The World Banks predicts the Philippines will continue to be the fastest-growing economy in Southeast Asia.
Gross domestic product (GDP) growth is expected to hit 6.7 percent this year and the next before moderating to 6.5 percent in 2020. The estimates, however, are all lower than the government’s 7.0-8.0 target.
On average, The Washington-based multilateral lender expects Philippine GDP to grow by 6.6 percent from 2018 to 2020, higher than Thailand’s 3.5 percent, Vietnam’s 6.5 percent, Indonesia’s 5.3 percent and Malaysia’s 4.9 percent.
Despite these improvements, the World Bank said Manila continues to face “vulnerabilities” in its financial sectors, with fast credit growth.
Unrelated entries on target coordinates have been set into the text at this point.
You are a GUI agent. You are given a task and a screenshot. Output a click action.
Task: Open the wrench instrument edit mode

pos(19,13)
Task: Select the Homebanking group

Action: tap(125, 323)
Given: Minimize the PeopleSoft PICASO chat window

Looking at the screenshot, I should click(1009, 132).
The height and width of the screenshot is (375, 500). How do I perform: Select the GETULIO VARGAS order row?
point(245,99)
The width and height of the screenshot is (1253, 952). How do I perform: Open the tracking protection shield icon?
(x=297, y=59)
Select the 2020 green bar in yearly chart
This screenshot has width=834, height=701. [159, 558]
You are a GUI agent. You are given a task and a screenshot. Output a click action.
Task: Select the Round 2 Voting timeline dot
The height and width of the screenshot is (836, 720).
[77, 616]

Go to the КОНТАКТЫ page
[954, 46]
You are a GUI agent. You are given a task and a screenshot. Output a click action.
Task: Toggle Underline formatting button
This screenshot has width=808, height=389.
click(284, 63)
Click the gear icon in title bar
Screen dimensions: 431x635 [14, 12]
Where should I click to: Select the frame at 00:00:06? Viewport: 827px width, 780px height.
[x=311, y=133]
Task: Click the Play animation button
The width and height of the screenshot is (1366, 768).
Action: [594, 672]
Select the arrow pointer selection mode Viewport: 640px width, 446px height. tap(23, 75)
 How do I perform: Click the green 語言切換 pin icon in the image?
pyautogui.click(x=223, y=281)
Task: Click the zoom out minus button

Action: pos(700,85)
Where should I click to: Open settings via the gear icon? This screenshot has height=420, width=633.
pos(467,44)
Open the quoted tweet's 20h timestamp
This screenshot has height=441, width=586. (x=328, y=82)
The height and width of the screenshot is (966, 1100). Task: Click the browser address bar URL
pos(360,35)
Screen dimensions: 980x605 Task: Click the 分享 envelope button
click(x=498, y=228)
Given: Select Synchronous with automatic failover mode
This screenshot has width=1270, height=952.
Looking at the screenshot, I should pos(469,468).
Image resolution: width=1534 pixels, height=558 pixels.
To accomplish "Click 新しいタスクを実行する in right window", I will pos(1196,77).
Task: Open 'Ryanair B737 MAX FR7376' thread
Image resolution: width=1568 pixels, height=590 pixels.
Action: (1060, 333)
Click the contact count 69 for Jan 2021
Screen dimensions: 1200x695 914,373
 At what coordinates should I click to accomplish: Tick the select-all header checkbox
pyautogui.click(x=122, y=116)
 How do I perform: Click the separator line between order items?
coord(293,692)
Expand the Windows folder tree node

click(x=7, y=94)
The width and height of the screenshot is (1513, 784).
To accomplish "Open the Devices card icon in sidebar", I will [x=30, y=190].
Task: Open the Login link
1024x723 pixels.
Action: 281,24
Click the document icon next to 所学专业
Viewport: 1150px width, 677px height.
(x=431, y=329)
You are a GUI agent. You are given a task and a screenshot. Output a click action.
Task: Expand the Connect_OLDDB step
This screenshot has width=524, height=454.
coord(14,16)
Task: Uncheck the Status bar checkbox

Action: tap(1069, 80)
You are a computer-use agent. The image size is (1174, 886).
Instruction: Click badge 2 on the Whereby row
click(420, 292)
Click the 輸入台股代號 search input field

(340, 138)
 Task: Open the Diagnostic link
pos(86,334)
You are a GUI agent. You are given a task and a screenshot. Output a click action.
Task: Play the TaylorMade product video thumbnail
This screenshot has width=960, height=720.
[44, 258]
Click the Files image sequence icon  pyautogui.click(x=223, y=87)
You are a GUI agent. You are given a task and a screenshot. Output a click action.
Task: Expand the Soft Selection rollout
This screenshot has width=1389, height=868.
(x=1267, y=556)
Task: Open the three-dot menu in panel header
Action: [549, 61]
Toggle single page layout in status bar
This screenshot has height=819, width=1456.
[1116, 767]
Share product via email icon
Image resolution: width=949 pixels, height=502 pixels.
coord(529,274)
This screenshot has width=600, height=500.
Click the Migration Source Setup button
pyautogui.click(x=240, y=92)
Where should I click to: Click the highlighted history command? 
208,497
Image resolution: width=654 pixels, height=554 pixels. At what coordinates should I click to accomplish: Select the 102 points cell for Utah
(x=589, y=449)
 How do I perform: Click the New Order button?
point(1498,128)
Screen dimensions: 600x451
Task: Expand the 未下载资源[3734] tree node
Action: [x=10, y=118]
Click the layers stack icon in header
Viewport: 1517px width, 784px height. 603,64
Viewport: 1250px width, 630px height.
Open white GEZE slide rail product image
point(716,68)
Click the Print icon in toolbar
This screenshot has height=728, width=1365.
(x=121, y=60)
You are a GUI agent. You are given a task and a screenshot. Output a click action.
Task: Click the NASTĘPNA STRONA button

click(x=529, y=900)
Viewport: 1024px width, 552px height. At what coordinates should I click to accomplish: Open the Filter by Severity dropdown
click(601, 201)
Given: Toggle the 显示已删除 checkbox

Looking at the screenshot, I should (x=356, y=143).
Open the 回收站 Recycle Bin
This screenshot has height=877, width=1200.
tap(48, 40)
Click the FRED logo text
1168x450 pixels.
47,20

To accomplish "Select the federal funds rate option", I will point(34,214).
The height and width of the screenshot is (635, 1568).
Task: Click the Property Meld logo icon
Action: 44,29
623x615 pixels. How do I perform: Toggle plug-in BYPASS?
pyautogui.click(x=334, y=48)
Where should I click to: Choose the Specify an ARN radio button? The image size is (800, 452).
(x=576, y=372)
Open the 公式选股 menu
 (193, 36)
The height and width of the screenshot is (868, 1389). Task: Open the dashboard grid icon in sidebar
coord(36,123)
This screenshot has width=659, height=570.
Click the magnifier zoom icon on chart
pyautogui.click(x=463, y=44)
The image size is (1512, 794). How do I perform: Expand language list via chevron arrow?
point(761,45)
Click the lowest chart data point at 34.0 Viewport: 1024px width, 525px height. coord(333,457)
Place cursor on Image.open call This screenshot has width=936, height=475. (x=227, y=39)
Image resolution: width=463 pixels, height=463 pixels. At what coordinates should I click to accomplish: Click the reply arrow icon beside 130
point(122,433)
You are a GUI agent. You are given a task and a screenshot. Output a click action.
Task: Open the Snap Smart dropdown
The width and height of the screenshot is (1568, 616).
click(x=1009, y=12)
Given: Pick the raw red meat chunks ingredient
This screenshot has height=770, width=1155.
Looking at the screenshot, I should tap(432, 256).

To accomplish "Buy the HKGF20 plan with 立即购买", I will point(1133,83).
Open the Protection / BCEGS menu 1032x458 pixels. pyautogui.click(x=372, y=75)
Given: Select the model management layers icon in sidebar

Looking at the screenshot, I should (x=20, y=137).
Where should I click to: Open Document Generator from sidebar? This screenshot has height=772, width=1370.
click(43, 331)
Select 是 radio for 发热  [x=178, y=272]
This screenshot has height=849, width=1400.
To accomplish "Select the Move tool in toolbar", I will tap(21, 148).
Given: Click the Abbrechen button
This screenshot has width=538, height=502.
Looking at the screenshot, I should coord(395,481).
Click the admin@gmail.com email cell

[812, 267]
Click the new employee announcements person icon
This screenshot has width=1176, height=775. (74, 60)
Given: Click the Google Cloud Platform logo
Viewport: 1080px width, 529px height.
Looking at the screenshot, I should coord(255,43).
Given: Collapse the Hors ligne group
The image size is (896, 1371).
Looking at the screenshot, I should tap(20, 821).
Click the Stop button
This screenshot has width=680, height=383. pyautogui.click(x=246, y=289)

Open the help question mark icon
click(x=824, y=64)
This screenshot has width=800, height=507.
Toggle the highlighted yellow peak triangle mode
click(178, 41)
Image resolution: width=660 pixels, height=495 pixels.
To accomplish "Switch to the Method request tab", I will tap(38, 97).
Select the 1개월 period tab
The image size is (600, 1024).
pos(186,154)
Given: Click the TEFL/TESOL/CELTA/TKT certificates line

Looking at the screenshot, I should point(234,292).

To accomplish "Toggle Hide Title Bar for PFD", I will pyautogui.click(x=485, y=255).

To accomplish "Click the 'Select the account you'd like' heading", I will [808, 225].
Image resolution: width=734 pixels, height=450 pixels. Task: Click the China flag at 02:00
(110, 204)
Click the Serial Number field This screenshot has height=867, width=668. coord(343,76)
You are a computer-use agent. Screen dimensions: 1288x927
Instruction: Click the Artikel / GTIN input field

The Bank also reported that investment growth declined from earlier record-high rates in the Philippines, as front-loaded investment spending eased.
The World Bank last month upgraded its economic growth forecast for the Philippines to 6.7 percent from the previous estimate of 6.6 percent “to reflect recent economic trends.”
“If investment growth accelerates faster along with increased spending in public infrastructure, economic expansion can be even higher in 2017 and 2018 and exceed the current projection of 6.7 percent,” said Birgit Hansl, World Bank Lead Economist for the Philippines.
The country’s GDP registered a solid 6.9 percent growth rate in the third quarter of 2017, putting the economy on track to meet the government’s 6.5-7.5 percent full-year target.
The government will announce the 2017 fourth-quarter and full-year GDP performance on January 25.